Image: Peak Charter Academy. (Courtesy of Steve Pond)
In August 2017, Peak Charter Academy, a K–8 public charter school, opened its doors outside of Raleigh, North Carolina. Located near the borders of Research Triangle Park (RTP)—a global business community of 300 different organizations, academic entities, and government agencies—Peak attracted families from 39 different countries speaking 25 different languages. That’s due in part to the global reach of RTP’s employers, who have enhanced the level of diversity in the surrounding community.
Peak’s opening as a new school revealed that its scholars previously attended over 40 different schools and that the types and quality of the learning experiences provided in those public, private, charter, and home schools varied greatly.
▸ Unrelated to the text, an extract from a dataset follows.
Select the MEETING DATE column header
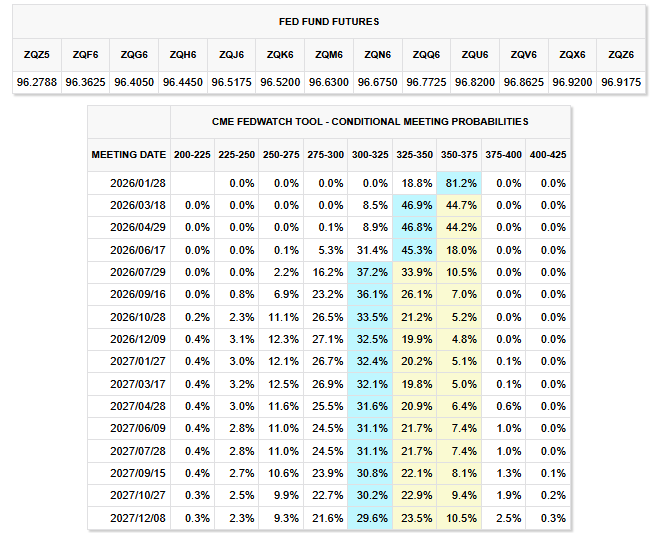The height and width of the screenshot is (533, 654). coord(129,155)
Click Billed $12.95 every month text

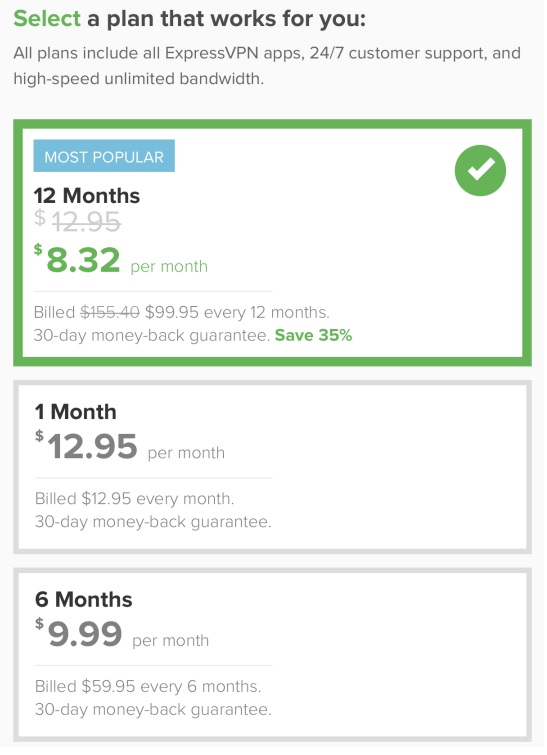click(135, 500)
The Need for Differentiated Instruction
An unanticipated one-year delay due to construction and development issues allowed me to spend time engaging with stakeholders who shared their hopes and desires for the school. Feedback received from parents revealed the community’s fervent desire for Peak to provide its students with various levels of engagement and enrichment regardless of their disability or ability.
After our leadership team continuously heard from parents and guardians that they wanted their children’s learning to include more individualization, support, and rigor, we announced that differentiated instruction would now be a guiding focus at Peak. As preparations to open Peak continued, our leadership team developed or adapted a series of systems, frameworks, and instructional tools to help promote this initiative and prepare to embed the learning model and mindset of differentiation into all facets of the learning community upon its opening.
Our educators learned that the delivery of generic instructional lessons is likely to fail to meet students’ needs. We instead emphasized a learning model that has been shown to consistently enhance student learning. Our staff engaged in more than 40 hours of differentiation-focused professional development exploring topics ranging from pre-assessment to tiered planning and teaching to cross-content integration and workshop-based instruction across disciplines. We committed ourselves to student growth with the idea that this could occur exponentially, rather than simply working to reach minimum proficiency. This mindset was new to many of our students. In the past, simply passing the test had been the highest expectation set for many of them.